_Task_
Can you rewrite the data below with every "screenshot" changed to "image", keeping everything else the same and leaving out the pictures?

_Records for the exercise_

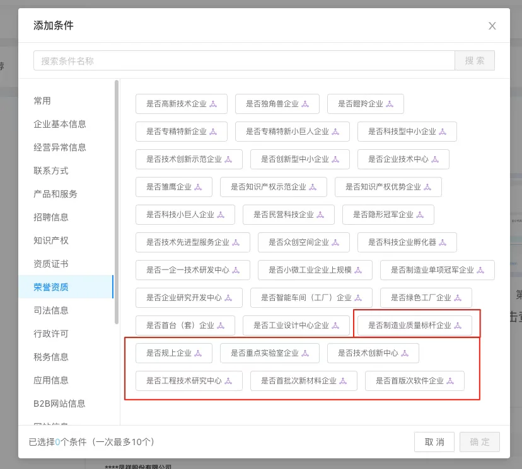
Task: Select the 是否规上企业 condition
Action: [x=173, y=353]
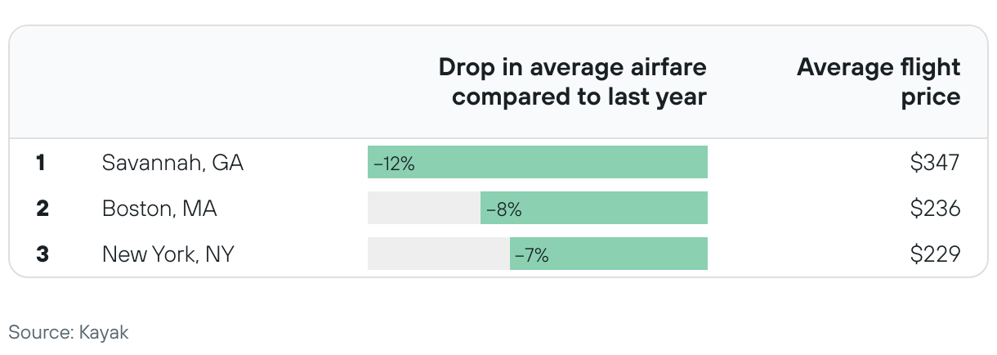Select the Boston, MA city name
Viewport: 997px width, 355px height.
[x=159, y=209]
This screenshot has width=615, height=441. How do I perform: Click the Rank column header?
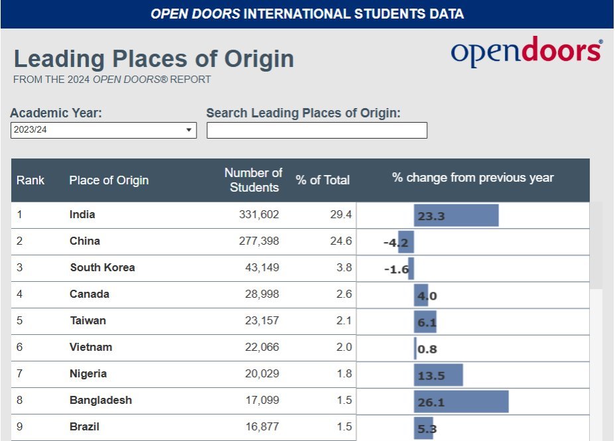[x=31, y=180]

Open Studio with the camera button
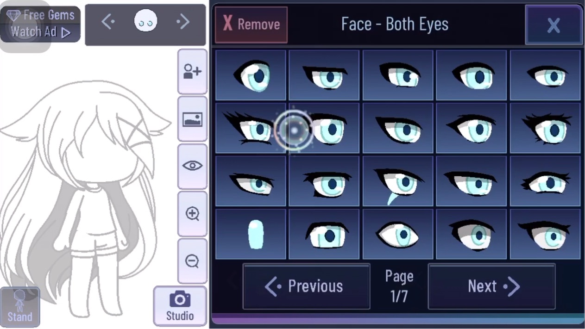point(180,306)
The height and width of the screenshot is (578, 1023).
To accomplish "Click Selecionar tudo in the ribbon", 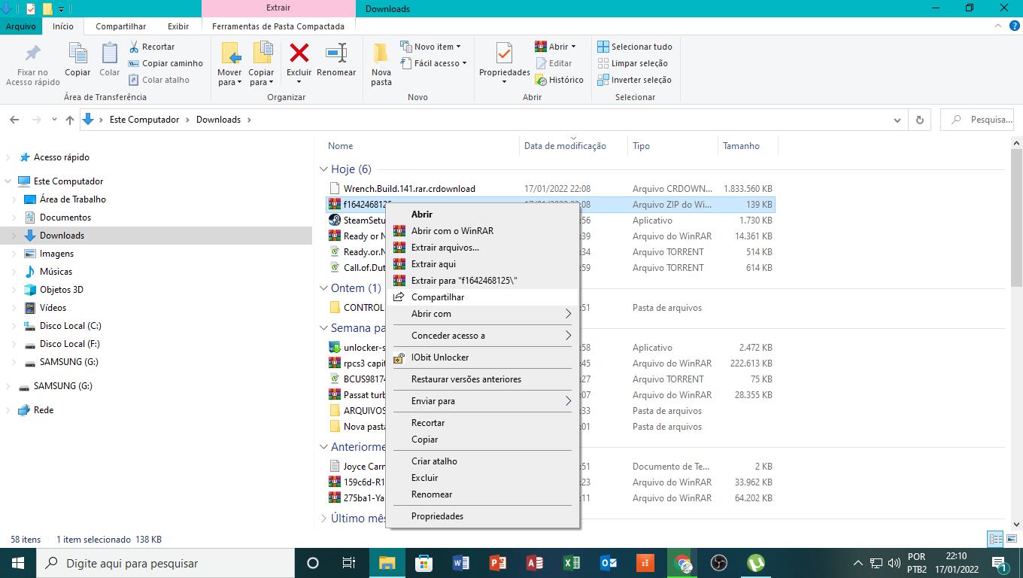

_Solved problem_
Task: Select the 是否规上企业 condition
Action: [x=173, y=353]
Select the Boston, MA city name
Viewport: 997px width, 355px height.
[x=159, y=209]
This image has width=615, height=441. How do I perform: Click the Rank column header?
[x=31, y=180]

Open Studio with the camera button
point(180,306)
The height and width of the image is (578, 1023).
To accomplish "Click Selecionar tudo in the ribbon", 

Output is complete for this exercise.